On 14 August, hardly two weeks before the city was invested, Wildermuth took over the defense of the bastion of Le Havre.

If the Supreme Command was looking for a fanatical, zealous, feverish young Nazi to inspire German troops to fight to the end, it could have chosen no one less likely to fit the role than Colonel Eberhard Wildermuth. He was not young, he was not inspired, he was not a soldier, and what was most important, he was not a Nazi. Nevertheless, the polite, tired, efficient bank director was suddenly shunted from Italy to this fortress in France, and ordered to perform a fight-to-the-death task for the glory of the Fatherland. Small wonder the martyr’s crown rested uneasily on his head, and so readily slipped off when events hemmed him in.

A two-divisional British assault, following the dropping of some 11,000 tons of bombs in Le Havre, was launched on 10 September.

By noon on 12 September, forty-eight hours later, the port had capitulated and 11,300 German troops had laid down their arms. This, despite the fact that the defenses available were amongst the strongest in Europe, that ammunition was plentiful for the 115 guns in Le Havre, and that sufficient food was on hand to keep 14,000 soldiers for eighty-nine more days. The explanation for this speedy collapse lies in the commandant’s personal conception of what ‘the end’ really meant. “In my opinion it was futile to fight tanks with bare hands,” said Colonel Wildermuth. “As early as 9 September I had given orders to all my officers that Allied infantry attacks were to be opposed everywhere, even with the side arms only. But in the event of an attack by tanks, resistance nests which no longer had any anti-tank weapons were then at liberty to surrender.”

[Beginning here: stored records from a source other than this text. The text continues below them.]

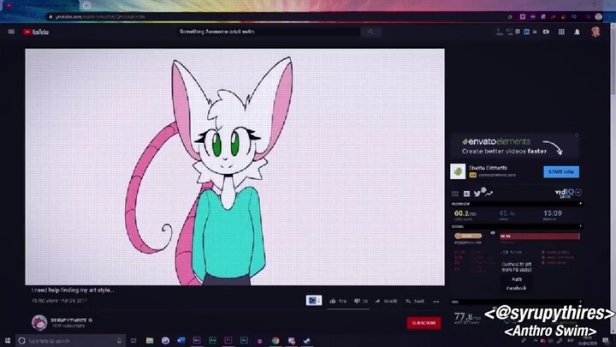Click the YouTube logo to go home
This screenshot has width=616, height=347.
(x=39, y=32)
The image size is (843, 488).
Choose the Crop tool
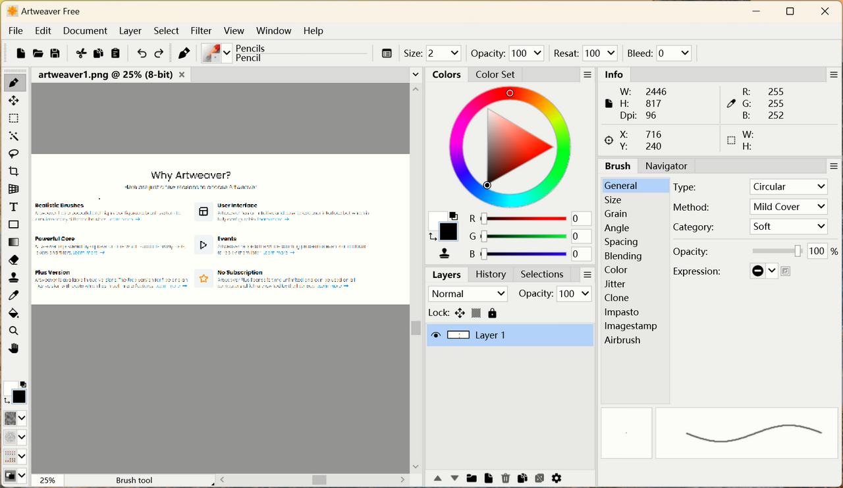coord(14,171)
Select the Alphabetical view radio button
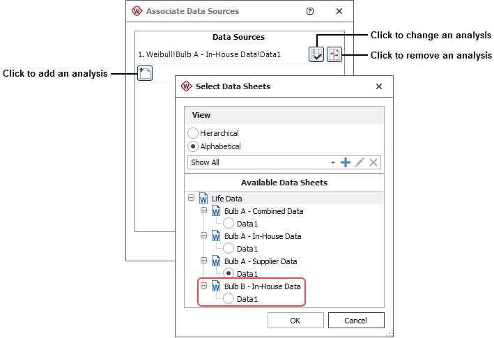The width and height of the screenshot is (494, 338). 193,146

Thus the Colonel had transformed the Supreme Command’s precept of fight to the last man to his own concept of fight to the last anti-tank gun. The difference was fundamental. It marked the civilian from the soldier. For Wildermuth, with his banker’s mind, was a soldier only so long as it was reasonable to remain one. Once the cost in blood and pain was too much, he felt it was time to become a civilian again. He was an efficient, able man who carried efficiency and ability into battle with him in much the same way as he would have used them to draw up a balance-sheet. He was not mentally prepared to sacrifice the lives of his men for a philosophy in which he only half-heartedly believed. It is in the personality of the leader of the garrison of Le Havre that lies much of the explanation for the fall of this formidable fortress in less than forty-eight hours.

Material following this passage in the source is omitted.